TEXT PASSAGE:
Pro-Tips for Temperature Play
- Start slow—drag things out and tease them.
- Make a visual show of it and engage your sexy aesthetic. Drip and rub ice cubes down your own body and then press up against your partner’s body.
- Use dirty talk to heighten their anticipation—tell them what you’d like to do to them, show them what you’re going to use and how you’re going to use it.
- Use blindfolds—taking away their vision can help them focus on the sensations in the body and heighten the experience. It can also help the giver feel less shy as you try something new!
- Put on a sexy playlist to guide the mood—sometimes when we try something new, it feels awkward and we focus on the technique instead of sinking into the mood.

TO-DO LIST:
a - Name every item the temperature play tips suggest bringing into the experience.
b - Go on with the list of temperature play tips, adding further points after the last one shown.

AVAILABLE DATA:

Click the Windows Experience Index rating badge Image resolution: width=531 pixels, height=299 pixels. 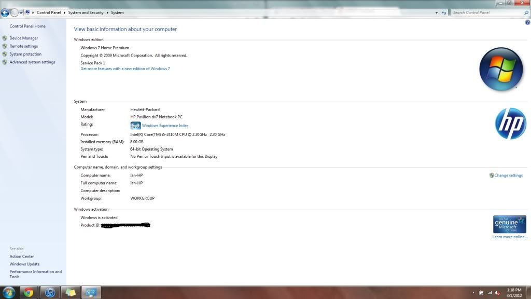click(x=135, y=126)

WRITTEN ANSWERS:
a - Ice cubes, blindfolds, a sexy playlist

b -
- Try planning a temperature play date so you can focus on exploring these new sensations without worrying about orgasm or fitting it into your go-to sex routine
- Use unpredictable patterns—try contrasts of hot and cold, mix up the pressure, speed, and rhythm.
- Explore with sensations on your own body with a goal of curiosity.
Temperature play doesn’t have to be extreme; small sensations can have just as big of an impact. If you try temperature play and it’s not your thing, that’s okay! If you try it once and don't feel really confident or sexy, remember that sometimes it takes a few tries to sink into the sensations and get out of our heads. Be playful, be curious, and be mindful.